[[ Dataset records, beginning ]]

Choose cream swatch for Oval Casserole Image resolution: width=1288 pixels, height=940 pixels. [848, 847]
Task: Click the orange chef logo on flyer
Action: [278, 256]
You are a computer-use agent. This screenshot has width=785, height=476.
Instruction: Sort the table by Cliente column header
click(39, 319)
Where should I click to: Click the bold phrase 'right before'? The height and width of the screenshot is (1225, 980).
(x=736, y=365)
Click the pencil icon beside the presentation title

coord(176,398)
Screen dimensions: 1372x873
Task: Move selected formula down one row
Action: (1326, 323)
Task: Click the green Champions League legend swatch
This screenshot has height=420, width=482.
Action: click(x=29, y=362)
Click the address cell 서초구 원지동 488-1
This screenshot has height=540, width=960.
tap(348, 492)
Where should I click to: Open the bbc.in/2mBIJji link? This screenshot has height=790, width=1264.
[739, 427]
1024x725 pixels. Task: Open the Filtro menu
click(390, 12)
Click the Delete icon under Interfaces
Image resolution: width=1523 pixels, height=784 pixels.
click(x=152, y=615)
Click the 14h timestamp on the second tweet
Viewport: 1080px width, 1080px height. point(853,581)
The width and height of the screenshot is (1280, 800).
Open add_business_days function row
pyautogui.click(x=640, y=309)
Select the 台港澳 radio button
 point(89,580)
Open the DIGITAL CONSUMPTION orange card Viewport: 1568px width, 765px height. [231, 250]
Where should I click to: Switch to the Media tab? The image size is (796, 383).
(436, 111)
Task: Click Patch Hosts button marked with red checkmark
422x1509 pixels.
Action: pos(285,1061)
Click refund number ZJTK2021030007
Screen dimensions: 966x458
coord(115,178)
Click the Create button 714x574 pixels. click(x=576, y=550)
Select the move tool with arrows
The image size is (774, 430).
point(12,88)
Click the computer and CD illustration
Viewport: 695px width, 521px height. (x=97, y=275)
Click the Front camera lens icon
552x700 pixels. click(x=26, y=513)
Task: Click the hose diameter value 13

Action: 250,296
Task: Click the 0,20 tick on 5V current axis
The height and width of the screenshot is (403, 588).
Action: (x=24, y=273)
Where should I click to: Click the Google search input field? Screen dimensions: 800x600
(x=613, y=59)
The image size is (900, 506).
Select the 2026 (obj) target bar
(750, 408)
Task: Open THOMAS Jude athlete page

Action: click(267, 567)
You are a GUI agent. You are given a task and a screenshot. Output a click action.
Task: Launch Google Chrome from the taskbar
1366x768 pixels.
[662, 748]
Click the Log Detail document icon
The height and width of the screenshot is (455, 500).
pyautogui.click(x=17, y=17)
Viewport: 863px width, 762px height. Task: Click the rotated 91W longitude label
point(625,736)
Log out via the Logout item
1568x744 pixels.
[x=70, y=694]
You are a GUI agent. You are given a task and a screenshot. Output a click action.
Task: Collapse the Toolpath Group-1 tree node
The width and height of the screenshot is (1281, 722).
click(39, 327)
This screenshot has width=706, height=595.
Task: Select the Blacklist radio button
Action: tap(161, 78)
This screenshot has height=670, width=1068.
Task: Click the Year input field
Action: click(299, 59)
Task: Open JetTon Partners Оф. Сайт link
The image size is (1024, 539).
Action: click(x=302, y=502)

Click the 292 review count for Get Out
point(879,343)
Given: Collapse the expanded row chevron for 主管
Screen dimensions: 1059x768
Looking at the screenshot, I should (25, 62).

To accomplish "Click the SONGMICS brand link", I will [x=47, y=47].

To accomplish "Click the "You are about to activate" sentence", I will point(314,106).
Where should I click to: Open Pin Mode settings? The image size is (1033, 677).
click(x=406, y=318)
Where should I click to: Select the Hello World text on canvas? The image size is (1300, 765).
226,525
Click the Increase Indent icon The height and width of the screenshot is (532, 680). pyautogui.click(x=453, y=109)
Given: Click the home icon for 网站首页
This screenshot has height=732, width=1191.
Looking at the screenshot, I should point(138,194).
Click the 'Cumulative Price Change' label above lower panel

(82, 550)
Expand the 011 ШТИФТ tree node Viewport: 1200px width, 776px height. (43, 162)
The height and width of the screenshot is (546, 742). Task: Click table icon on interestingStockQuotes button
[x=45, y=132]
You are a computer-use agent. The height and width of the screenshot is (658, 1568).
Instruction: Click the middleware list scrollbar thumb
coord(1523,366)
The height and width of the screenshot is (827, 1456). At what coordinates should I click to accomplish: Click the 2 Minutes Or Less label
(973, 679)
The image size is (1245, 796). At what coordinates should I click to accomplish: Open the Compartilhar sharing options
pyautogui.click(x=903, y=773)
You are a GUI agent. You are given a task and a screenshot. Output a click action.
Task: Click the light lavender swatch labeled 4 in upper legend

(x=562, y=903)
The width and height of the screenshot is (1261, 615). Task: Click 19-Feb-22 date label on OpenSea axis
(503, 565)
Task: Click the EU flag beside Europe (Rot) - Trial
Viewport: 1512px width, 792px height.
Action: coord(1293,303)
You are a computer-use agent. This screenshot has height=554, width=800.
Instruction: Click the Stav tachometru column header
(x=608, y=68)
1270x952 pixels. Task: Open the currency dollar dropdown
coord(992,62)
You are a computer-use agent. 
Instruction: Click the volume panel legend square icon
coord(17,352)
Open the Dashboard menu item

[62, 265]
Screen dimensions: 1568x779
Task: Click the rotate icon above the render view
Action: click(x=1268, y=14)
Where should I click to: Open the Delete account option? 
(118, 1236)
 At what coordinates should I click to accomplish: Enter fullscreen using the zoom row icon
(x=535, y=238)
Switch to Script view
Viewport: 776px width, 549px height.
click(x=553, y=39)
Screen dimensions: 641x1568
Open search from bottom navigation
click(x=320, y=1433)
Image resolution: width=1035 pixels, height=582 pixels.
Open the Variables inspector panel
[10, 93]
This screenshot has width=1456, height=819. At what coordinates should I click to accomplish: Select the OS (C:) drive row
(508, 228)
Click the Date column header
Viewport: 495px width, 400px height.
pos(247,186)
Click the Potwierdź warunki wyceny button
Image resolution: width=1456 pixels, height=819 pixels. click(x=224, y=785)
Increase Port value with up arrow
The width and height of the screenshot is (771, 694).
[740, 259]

[[ Dataset records, end ]]

Task to carry out:
Please give every entry again, precisely as it appears.

Result for this exercise:
Choose cream swatch for Oval Casserole Image resolution: width=1288 pixels, height=940 pixels. [848, 847]
Task: Click the orange chef logo on flyer
Action: [278, 256]
You are a computer-use agent. This screenshot has width=785, height=476.
Instruction: Sort the table by Cliente column header
click(39, 319)
Where should I click to: Click the bold phrase 'right before'? The height and width of the screenshot is (1225, 980).
(x=736, y=365)
Click the pencil icon beside the presentation title

coord(176,398)
Screen dimensions: 1372x873
Task: Move selected formula down one row
Action: (1326, 323)
Task: Click the green Champions League legend swatch
This screenshot has height=420, width=482.
Action: click(x=29, y=362)
Click the address cell 서초구 원지동 488-1
This screenshot has height=540, width=960.
tap(348, 492)
Where should I click to: Open the bbc.in/2mBIJji link? This screenshot has height=790, width=1264.
[739, 427]
1024x725 pixels. Task: Open the Filtro menu
click(390, 12)
Click the Delete icon under Interfaces
Image resolution: width=1523 pixels, height=784 pixels.
click(x=152, y=615)
Click the 14h timestamp on the second tweet
Viewport: 1080px width, 1080px height. point(853,581)
The width and height of the screenshot is (1280, 800).
Open add_business_days function row
pyautogui.click(x=640, y=309)
Select the 台港澳 radio button
 point(89,580)
Open the DIGITAL CONSUMPTION orange card Viewport: 1568px width, 765px height. [231, 250]
Where should I click to: Switch to the Media tab? The image size is (796, 383).
(436, 111)
Task: Click Patch Hosts button marked with red checkmark
422x1509 pixels.
Action: pos(285,1061)
Click refund number ZJTK2021030007
Screen dimensions: 966x458
coord(115,178)
Click the Create button 714x574 pixels. click(x=576, y=550)
Select the move tool with arrows
The image size is (774, 430).
point(12,88)
Click the computer and CD illustration
Viewport: 695px width, 521px height. (x=97, y=275)
Click the Front camera lens icon
552x700 pixels. click(x=26, y=513)
Task: Click the hose diameter value 13

Action: 250,296
Task: Click the 0,20 tick on 5V current axis
The height and width of the screenshot is (403, 588).
Action: (x=24, y=273)
Where should I click to: Click the Google search input field? Screen dimensions: 800x600
(x=613, y=59)
The image size is (900, 506).
Select the 2026 (obj) target bar
(750, 408)
Task: Open THOMAS Jude athlete page

Action: click(267, 567)
You are a GUI agent. You are given a task and a screenshot. Output a click action.
Task: Launch Google Chrome from the taskbar
1366x768 pixels.
[662, 748]
Click the Log Detail document icon
The height and width of the screenshot is (455, 500).
pyautogui.click(x=17, y=17)
Viewport: 863px width, 762px height. Task: Click the rotated 91W longitude label
point(625,736)
Log out via the Logout item
1568x744 pixels.
[x=70, y=694]
You are a GUI agent. You are given a task and a screenshot. Output a click action.
Task: Collapse the Toolpath Group-1 tree node
The width and height of the screenshot is (1281, 722).
click(39, 327)
This screenshot has width=706, height=595.
Task: Select the Blacklist radio button
Action: tap(161, 78)
This screenshot has height=670, width=1068.
Task: Click the Year input field
Action: click(299, 59)
Task: Open JetTon Partners Оф. Сайт link
The image size is (1024, 539).
Action: click(x=302, y=502)

Click the 292 review count for Get Out
point(879,343)
Given: Collapse the expanded row chevron for 主管
Screen dimensions: 1059x768
Looking at the screenshot, I should (25, 62).

To accomplish "Click the SONGMICS brand link", I will [x=47, y=47].

To accomplish "Click the "You are about to activate" sentence", I will point(314,106).
Where should I click to: Open Pin Mode settings? The image size is (1033, 677).
click(x=406, y=318)
Where should I click to: Select the Hello World text on canvas? The image size is (1300, 765).
226,525
Click the Increase Indent icon The height and width of the screenshot is (532, 680). pyautogui.click(x=453, y=109)
Given: Click the home icon for 网站首页
This screenshot has height=732, width=1191.
Looking at the screenshot, I should point(138,194).
Click the 'Cumulative Price Change' label above lower panel

(82, 550)
Expand the 011 ШТИФТ tree node Viewport: 1200px width, 776px height. (43, 162)
The height and width of the screenshot is (546, 742). Task: Click table icon on interestingStockQuotes button
[x=45, y=132]
You are a computer-use agent. The height and width of the screenshot is (658, 1568).
Instruction: Click the middleware list scrollbar thumb
coord(1523,366)
The height and width of the screenshot is (827, 1456). At what coordinates should I click to accomplish: Click the 2 Minutes Or Less label
(973, 679)
The image size is (1245, 796). At what coordinates should I click to accomplish: Open the Compartilhar sharing options
pyautogui.click(x=903, y=773)
You are a GUI agent. You are given a task and a screenshot. Output a click action.
Task: Click the light lavender swatch labeled 4 in upper legend

(x=562, y=903)
The width and height of the screenshot is (1261, 615). Task: Click 19-Feb-22 date label on OpenSea axis
(503, 565)
Task: Click the EU flag beside Europe (Rot) - Trial
Viewport: 1512px width, 792px height.
Action: coord(1293,303)
You are a computer-use agent. This screenshot has height=554, width=800.
Instruction: Click the Stav tachometru column header
(x=608, y=68)
1270x952 pixels. Task: Open the currency dollar dropdown
coord(992,62)
You are a computer-use agent. 
Instruction: Click the volume panel legend square icon
coord(17,352)
Open the Dashboard menu item

[62, 265]
Screen dimensions: 1568x779
Task: Click the rotate icon above the render view
Action: click(x=1268, y=14)
Where should I click to: Open the Delete account option? 
(118, 1236)
 At what coordinates should I click to accomplish: Enter fullscreen using the zoom row icon
(x=535, y=238)
Switch to Script view
Viewport: 776px width, 549px height.
click(x=553, y=39)
Screen dimensions: 641x1568
Open search from bottom navigation
click(x=320, y=1433)
Image resolution: width=1035 pixels, height=582 pixels.
Open the Variables inspector panel
[10, 93]
This screenshot has width=1456, height=819. At what coordinates should I click to accomplish: Select the OS (C:) drive row
(508, 228)
Click the Date column header
Viewport: 495px width, 400px height.
pos(247,186)
Click the Potwierdź warunki wyceny button
Image resolution: width=1456 pixels, height=819 pixels. click(x=224, y=785)
Increase Port value with up arrow
The width and height of the screenshot is (771, 694).
[740, 259]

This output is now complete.